> **What needs to be done**
Among the records, how many lines carry the string "resolution"? Give that number with nothing added.

> **Input data**
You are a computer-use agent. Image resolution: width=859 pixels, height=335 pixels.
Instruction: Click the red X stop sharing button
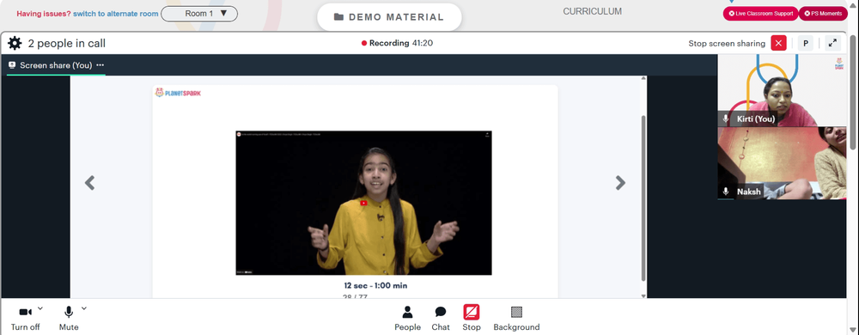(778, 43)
...
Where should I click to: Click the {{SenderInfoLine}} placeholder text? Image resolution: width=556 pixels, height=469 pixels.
...
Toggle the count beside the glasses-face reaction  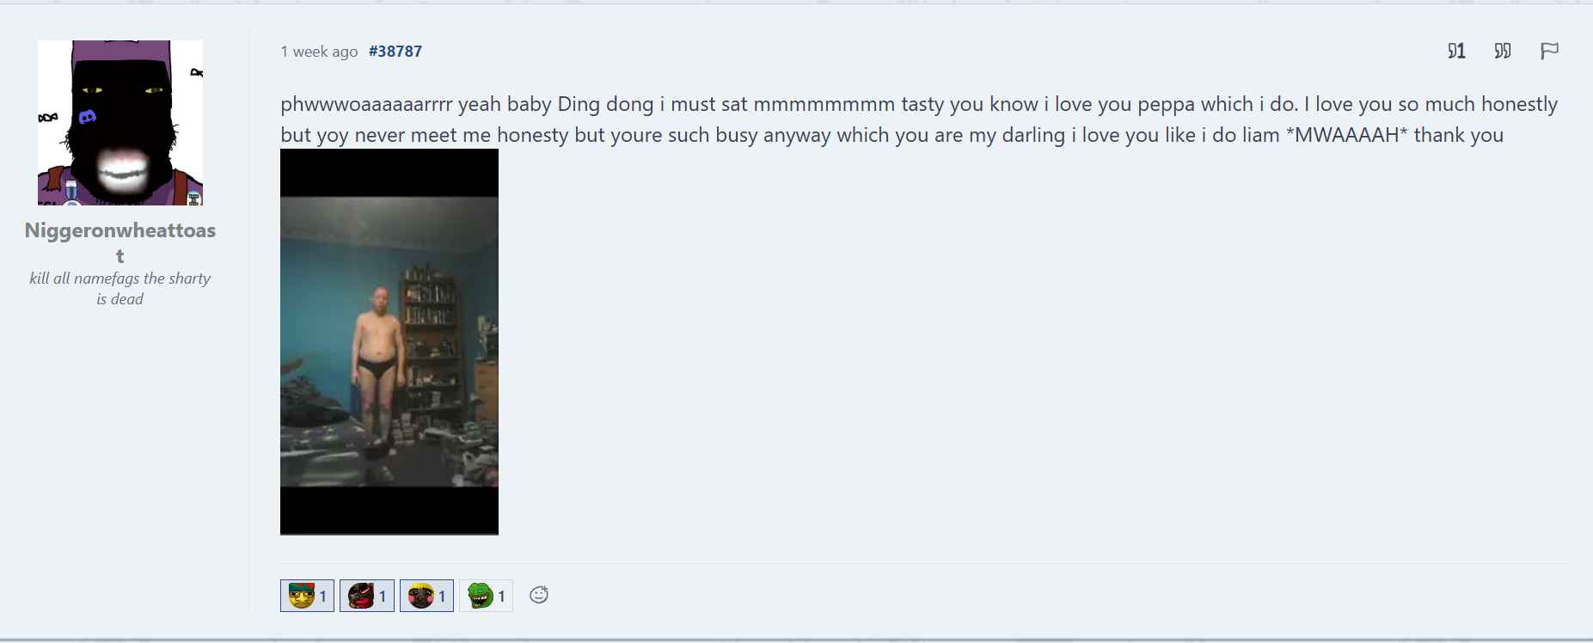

> **Exercise answer**
2